The forecast for world cereal stocks at the close of the season was cut by 9.3m tonnes to 845m tonnes – doubling to 18.5m tonnes the shrinkage in inventories expected over 2022-23.
“As a result, the world cereal stocks-to-use ratio,” a measure of the tightness of supplies, viewed as a strong indicator of price potential, “is expected to fall slightly from 30.9% in 2021-22 to 29.5% in 2022-23, the lowest level since 2013-14”, the agency said.
‘Increasing export availabilities’
However, the FAO added that the ratio was “still relatively high from a historical perspective”, with the comments coming even as it revealed a fifth successive month of decline in world food prices in August, of 1.9%.
That represents the longest such dip in prices since a six-month spree which ended in April 2014.
It is already larger in scope, cutting values by 13.6% from the record high set in March.
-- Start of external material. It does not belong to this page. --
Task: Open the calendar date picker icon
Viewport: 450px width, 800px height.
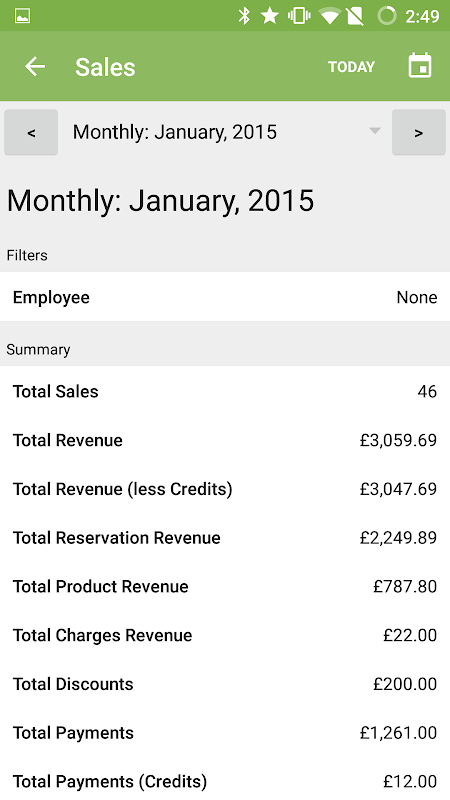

August’s dip was led by a drop of 3.3%, month on month, in prices of vegetable oils, “driven by lower world prices of palm, sunflower and rapeseed oils, which more than offset higher soyoil quotations,” the agency said.
“International palm oil prices fell for the fifth consecutive month in August, driven by increasing export availabilities from Indonesia, mainly thanks to lower export taxes, as well as seasonally rising outputs in South East Asia.”
Harvest pressure
Sugar prices fell by 2.1% to a 13-month low, “mainly triggered by an increase in the sugar export cap in India, and lower ethanol prices in Brazil, which raised expectations of a greater use of sugarcane to produce sugar”.
Downward price pressure was offset in part by “lower-than-earlier expected sugar production in Brazil in the first half of August due to adverse weather, along with persisting concerns over the impact of dry conditions on the 2022 crop in the European Union”.
Values of cereals themselves fell by 1.4% last month, led by a 5.1% dive in prices of wheat, “driven by improved production prospects, especially in Canada, the US and Russia, and higher seasonal availability as harvests continued in the northern hemisphere”, the organization said.
It also highlighted the “resumption of exports from the Black Sea ports in Ukraine for the first time in over five months of interruption”.
‘Exceptionally hot and dry weather’
The FAO said that, while prospects for cereal supplies overall had deteriorated, wheat had bucked the trend thanks to increased expectations for Russia’s harvest, and “conducive weather conditions” which have boosted hopes for Canadian and US yields.
The organisation lifted by 6.7m tonnes to 777.0m tonnes its forecast for world wheat output this season – a total only marginally behind the 2021-22 record high of 778.1m tonnes.
The global grain harvest downgrade instead related in the main to coarse grains, for which the FAO cut its output forecast by 17.9m tonnes to 1.48bn tonnes, mostly down to reduced prospects for corn (maize).
In the European Union, “exceptionally hot and dry weather conditions that have prevailed since late spring are estimated to push down [corn] yields by 16% compared to the previous five-year average,” the agency said.
“Similarly, prospects for maize production in the US are downgraded moderately, largely owing to unfavourable weather in the Midwest that has curbed yield prospects.”
Furthermore, “precipitation deficits also had negative impacts on expected barley and sorghum yields” in the EU and the US.